The UKIP candidate's manifesto isn't online yet, but he does recognise the problem of housing in London. Whittle's chief method of addressing it is to control immigration which he believes would curb demand.

It wouldn't, however, deal with the fact that Londoners are living longer and in smaller households. Nor does it change the fact that if we curb immigration, someone still has to do the jobs. Even if they're 'native Brits' they have to live somewhere.

So, which would solve the housing crisis?

Erm, none of them by themselves. If Londonist was making its ideal housing manifesto, we'd nick various bits from various candidates and stitch them all together.

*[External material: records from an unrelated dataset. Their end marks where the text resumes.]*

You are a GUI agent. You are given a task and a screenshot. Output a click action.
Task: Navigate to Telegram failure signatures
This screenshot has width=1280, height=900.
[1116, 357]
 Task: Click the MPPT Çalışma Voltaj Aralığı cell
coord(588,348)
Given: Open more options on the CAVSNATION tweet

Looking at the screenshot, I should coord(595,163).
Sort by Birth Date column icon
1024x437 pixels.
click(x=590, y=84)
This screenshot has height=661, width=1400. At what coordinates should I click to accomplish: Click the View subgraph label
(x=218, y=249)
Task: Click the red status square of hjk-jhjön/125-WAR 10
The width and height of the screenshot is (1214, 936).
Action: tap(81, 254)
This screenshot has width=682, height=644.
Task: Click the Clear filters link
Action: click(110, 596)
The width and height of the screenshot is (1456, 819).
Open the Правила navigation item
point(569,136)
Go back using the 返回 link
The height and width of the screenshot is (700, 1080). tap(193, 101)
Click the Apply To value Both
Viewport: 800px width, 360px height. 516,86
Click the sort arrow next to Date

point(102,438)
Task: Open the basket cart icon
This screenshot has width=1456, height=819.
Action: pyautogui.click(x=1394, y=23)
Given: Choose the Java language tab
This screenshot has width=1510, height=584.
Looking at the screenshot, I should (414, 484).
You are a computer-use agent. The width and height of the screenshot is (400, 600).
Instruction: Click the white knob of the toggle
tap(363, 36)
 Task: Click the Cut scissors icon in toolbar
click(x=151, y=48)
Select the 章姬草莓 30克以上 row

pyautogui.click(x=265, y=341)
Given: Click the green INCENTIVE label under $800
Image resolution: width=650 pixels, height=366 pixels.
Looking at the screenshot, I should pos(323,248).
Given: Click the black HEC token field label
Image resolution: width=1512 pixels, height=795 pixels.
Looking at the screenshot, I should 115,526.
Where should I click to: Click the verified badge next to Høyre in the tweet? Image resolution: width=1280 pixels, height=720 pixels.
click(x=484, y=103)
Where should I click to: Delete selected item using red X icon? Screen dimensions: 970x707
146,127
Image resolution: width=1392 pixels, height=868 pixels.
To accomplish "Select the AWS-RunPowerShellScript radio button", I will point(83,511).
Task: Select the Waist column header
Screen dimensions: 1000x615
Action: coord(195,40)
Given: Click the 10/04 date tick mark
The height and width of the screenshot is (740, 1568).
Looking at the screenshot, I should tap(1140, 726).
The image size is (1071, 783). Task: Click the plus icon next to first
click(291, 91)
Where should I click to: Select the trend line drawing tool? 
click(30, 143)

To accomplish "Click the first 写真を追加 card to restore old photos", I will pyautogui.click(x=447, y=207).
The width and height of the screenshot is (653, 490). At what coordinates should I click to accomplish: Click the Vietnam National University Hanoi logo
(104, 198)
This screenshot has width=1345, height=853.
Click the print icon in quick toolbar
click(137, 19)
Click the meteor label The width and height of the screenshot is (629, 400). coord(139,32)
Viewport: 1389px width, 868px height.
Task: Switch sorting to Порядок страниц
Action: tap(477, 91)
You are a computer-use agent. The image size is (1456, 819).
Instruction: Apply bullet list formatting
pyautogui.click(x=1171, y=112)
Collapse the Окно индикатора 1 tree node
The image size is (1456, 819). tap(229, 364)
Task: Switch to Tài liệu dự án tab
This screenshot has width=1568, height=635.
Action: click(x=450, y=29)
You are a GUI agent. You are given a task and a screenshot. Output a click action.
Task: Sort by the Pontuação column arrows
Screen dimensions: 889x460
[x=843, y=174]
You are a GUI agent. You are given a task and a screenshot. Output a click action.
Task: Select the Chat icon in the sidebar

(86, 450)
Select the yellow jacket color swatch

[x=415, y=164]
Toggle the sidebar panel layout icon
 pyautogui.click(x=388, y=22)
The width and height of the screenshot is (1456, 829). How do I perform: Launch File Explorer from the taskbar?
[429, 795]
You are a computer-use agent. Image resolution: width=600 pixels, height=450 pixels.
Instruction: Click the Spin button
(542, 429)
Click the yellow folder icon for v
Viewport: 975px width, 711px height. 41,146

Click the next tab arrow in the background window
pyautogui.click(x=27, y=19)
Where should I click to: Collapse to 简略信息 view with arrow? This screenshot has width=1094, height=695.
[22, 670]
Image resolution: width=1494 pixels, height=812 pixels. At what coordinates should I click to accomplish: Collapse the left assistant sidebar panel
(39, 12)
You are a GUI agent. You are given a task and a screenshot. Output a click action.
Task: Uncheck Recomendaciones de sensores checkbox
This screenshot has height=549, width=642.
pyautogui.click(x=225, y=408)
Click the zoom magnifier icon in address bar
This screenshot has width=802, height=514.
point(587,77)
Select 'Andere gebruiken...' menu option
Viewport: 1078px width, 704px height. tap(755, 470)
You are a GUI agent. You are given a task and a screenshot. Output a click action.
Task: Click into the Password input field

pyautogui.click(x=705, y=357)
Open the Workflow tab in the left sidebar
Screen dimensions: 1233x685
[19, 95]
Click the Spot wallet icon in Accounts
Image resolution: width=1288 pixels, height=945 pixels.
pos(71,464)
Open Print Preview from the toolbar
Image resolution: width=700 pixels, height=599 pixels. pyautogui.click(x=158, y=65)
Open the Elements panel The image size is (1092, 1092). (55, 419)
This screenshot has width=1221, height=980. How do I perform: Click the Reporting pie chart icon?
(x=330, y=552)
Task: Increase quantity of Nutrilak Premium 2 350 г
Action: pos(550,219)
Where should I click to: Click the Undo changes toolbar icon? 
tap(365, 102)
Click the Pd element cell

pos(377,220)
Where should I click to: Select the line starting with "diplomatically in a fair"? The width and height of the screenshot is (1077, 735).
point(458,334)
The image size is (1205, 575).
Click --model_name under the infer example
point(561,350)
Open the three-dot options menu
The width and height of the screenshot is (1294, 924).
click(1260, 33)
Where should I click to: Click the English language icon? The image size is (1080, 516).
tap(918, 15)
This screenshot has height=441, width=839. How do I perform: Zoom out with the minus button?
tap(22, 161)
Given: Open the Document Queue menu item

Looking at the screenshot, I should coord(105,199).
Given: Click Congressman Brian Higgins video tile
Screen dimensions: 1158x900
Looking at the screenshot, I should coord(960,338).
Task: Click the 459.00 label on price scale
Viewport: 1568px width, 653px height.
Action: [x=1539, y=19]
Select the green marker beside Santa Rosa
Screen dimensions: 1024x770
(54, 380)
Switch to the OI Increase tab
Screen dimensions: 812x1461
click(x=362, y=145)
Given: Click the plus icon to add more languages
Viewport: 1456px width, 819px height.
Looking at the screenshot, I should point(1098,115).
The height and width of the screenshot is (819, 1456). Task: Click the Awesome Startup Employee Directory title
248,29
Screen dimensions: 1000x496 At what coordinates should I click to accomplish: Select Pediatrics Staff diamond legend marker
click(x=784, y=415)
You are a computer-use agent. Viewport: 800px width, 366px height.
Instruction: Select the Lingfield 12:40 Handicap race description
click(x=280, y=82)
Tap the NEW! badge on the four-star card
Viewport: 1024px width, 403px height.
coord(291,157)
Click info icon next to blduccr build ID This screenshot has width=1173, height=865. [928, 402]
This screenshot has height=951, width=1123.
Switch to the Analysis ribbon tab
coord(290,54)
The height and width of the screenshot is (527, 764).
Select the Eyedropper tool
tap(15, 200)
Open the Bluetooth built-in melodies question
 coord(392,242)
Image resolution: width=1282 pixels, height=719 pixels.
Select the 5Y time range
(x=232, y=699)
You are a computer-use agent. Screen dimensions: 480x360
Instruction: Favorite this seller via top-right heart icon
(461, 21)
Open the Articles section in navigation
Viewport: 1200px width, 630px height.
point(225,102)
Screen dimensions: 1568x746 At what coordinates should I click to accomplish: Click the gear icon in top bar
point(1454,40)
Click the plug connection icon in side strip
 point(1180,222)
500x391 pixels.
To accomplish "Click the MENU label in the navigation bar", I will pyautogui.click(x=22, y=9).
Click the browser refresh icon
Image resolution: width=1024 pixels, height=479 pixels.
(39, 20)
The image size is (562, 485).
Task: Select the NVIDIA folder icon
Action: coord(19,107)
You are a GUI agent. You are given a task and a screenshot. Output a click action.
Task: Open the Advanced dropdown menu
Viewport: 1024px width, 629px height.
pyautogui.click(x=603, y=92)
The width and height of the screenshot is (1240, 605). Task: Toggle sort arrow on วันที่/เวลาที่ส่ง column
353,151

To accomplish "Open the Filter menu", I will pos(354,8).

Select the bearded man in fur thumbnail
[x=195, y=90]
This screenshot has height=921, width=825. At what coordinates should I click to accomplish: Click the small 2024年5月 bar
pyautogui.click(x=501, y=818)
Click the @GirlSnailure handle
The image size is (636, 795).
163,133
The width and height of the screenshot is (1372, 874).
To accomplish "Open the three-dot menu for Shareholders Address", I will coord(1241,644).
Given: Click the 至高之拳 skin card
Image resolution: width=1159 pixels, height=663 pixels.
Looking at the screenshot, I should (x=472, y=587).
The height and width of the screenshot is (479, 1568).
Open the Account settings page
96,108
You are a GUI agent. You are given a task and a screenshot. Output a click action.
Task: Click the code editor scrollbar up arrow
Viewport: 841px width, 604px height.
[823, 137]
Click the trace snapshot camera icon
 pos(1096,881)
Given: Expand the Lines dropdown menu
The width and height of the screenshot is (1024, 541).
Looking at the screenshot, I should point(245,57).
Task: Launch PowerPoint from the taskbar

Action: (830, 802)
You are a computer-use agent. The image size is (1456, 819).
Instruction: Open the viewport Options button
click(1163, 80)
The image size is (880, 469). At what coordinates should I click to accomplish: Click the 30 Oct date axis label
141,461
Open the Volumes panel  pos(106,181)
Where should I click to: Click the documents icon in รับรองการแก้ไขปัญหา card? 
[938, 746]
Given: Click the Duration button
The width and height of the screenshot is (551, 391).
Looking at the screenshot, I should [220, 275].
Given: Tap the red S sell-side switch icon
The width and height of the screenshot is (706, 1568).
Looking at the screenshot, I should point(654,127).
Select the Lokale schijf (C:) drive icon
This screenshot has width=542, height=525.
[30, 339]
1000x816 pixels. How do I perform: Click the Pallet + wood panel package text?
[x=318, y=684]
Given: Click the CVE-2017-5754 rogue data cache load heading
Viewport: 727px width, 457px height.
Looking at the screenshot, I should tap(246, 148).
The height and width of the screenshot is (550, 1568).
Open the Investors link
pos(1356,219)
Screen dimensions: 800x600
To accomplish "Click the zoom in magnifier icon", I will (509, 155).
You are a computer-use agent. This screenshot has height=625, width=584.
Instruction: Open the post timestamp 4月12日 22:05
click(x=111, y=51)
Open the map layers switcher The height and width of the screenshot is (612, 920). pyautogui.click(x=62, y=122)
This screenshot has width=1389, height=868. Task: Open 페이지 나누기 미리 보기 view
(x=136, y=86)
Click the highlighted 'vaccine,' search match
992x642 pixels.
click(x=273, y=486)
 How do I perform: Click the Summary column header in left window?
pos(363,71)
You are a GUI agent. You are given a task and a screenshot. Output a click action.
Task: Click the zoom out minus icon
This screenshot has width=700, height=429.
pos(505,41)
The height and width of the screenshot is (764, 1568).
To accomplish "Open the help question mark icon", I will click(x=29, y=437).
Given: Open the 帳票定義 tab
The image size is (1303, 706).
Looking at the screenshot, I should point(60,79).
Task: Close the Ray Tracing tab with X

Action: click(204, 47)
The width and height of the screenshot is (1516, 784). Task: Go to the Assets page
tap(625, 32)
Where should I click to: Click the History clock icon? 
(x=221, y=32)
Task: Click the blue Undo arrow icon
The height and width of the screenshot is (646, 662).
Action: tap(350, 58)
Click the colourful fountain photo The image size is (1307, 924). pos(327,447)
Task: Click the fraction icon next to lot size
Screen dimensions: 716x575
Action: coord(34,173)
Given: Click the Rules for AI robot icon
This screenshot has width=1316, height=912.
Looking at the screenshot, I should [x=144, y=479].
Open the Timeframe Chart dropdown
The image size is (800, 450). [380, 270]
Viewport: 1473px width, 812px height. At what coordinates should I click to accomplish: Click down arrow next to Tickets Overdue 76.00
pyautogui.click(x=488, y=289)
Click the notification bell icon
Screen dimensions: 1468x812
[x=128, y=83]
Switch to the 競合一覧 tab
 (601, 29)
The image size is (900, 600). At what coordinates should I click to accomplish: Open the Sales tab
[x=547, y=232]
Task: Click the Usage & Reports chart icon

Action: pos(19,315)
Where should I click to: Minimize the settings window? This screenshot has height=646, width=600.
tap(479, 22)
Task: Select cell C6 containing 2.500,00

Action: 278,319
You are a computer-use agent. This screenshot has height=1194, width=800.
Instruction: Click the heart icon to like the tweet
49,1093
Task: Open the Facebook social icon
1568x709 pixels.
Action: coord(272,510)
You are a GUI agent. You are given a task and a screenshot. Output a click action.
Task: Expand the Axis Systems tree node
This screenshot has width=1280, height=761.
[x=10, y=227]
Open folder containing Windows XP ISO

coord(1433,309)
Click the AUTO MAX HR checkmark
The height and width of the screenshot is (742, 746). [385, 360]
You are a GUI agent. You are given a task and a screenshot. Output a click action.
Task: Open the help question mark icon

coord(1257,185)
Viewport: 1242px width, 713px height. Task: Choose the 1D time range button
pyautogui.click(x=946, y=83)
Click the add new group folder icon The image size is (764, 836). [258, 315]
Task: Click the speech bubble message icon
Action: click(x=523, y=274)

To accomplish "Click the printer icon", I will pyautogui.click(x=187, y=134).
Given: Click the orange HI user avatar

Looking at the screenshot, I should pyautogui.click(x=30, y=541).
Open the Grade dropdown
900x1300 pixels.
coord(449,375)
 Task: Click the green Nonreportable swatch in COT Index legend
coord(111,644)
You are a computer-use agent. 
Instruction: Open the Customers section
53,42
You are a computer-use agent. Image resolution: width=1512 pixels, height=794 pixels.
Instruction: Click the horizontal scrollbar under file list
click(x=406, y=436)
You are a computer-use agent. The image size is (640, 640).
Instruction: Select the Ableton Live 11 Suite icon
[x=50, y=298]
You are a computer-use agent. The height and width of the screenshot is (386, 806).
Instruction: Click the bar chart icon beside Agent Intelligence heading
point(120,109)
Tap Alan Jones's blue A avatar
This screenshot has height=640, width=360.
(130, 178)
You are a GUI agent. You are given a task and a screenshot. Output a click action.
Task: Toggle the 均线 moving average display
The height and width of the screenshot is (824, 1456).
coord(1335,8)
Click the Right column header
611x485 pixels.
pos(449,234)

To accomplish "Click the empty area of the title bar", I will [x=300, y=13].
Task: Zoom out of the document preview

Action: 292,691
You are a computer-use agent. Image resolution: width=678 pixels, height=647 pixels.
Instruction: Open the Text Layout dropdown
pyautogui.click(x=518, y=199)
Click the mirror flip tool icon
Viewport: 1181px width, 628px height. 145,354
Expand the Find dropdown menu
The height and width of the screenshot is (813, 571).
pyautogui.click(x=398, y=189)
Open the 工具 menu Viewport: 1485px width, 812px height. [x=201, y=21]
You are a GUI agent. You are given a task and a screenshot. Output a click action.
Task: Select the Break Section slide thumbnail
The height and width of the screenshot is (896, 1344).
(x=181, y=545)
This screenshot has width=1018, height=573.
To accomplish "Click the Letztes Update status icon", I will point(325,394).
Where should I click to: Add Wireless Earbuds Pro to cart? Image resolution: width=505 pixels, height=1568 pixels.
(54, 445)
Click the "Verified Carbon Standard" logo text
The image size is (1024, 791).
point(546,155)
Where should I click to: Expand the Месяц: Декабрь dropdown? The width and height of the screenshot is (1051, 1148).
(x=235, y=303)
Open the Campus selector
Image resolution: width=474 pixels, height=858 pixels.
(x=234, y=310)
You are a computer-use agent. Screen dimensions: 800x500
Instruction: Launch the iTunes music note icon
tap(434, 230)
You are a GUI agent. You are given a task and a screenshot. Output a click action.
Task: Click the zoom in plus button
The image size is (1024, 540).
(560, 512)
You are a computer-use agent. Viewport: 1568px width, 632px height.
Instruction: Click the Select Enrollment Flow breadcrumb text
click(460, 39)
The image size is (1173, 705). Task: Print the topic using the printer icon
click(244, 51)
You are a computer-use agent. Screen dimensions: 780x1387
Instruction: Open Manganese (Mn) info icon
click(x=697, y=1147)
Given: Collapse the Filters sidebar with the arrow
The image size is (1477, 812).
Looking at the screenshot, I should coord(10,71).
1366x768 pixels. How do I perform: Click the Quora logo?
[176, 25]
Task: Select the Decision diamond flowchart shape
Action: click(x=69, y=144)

  • We like the idea of targets for affordable housing, but accept that there needs to flexibility. Something certainly needs to change from the current situation where developments can get away with less than 25%.
  • More new homes built — yes please. But even if the land's available at reasonable prices (there's room for at least 130,000 new homes on public land; but that's less than three years' supply), there's still the issue of who's going to pay for them. This is one of the reasons private developers have been gobbling up land and then crying about viability — they're the ones with the cash. We have no answer to this and neither do the candidates, really.
  • The whole country faces a massive shortage of construction workers, so an academy is an excellent idea.
  • As is the idea for a central team of planning experts to help out councils.
  • There are lots of small sites in London that aren't being built on because big developers aren't interested. Helping smaller companies, and more socially-orientated builders, to get access to these sites could be the answer.
  • The mayor has very little power over rents, but if City Hall built its own homes to let out, it would have control over what it charged. Let's see more of that.
  • We also want to see more regulation of landlords and longer tenancies, to rebalance the relationship between tenant and landlord — currently skewed far too much in favour of the owner.